En cambio, en lo que son insustituibles los buenos docentes es en el fomento del aprendizaje. Ese proceso no está formado por una sola acción puntual sino por una cadena de actividades, entre las cuales podemos mencionar el hacer disponibles conocimientos y métodos, crear un clima colaborativo de aprendizaje en el aula, plantear inquietudes y retos, atender y profundizar la curiosidad de los estudiantes, elaborar pruebas que contribuyan al aprendizaje, alentar sociedades de aprendizaje que pudieran surgir entre los estudiantes gracias a sus afinidades.

Y sobre todo, entusiasmar y promover la utilización de los intereses profundos del estudiante. A eso le podríamos denominar cadena de valor del fomento del aprendizaje, y podríamos aplicarle todo lo que Porter ha dicho sobre el tema, aplicado a empresas lucrativas.

Empecemos por detectar cuáles son las actividades que no agregan valor. Los especialistas podrían encontrarlas.

¿Habrá reportes y formularios en cuya modificación podría pensarse? Podríamos pensar en detectar las actividades que agregan más valor y dedicar más tiempo a estas y menos a las menos productivas.

¿Será más importante una explicación que hacer alguna actividad que entusiasme al estudiante sobre el contenido o que constituya coaching para él?

Sin duda los buenos maestros entusiasman y ofrecen coaching, pero hay que sistematizar esos esfuerzos, resaltar las buenas prácticas y difundirlas para que dejen de ser esfuerzos excepcionales y se transformen en rutina.

Indagar sobre esto es de la mayor importancia, ahora que la transmisión de información se ve apoyada y hasta superada por los nuevos medios tecnológicos.

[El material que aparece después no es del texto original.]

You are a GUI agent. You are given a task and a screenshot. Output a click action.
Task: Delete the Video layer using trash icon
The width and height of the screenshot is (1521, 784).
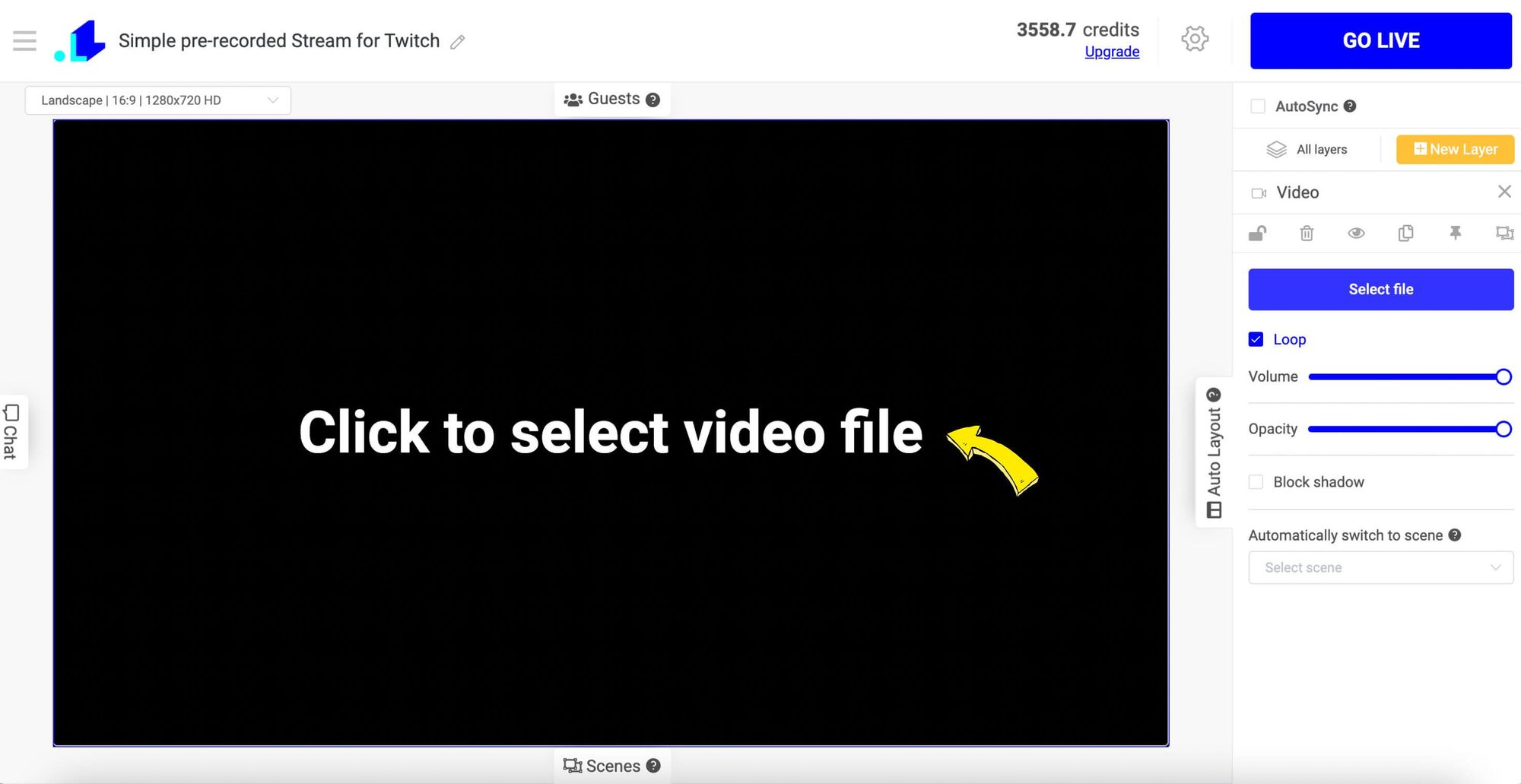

Otra utilidad de esta indagación es que podría orientar la capacitación hacia donde es más fecunda y no hacia donde siempre se ha dirigido.

Y pensando en cambios más audaces, se podría seleccionar a los docentes que tengan más eficacia en determinadas actividades o temas, y convertirlos en especialistas que roten en otros centros de enseñanza, mientras los docentes corrientes, los sustituyen en sus puestos de trabajo habituales.

Esto sugiere también la posibilidad de que las lecciones en las que algunos docentes son excelentes, se digitalicen y se pongan a disposición de grupos mayores de estudiantes.

Un proceso se puede optimizar rediseñándolo integralmente con un enorme consumo de tiempo y energía. O mediante cambios más concretos y viables que pueden empezar ya.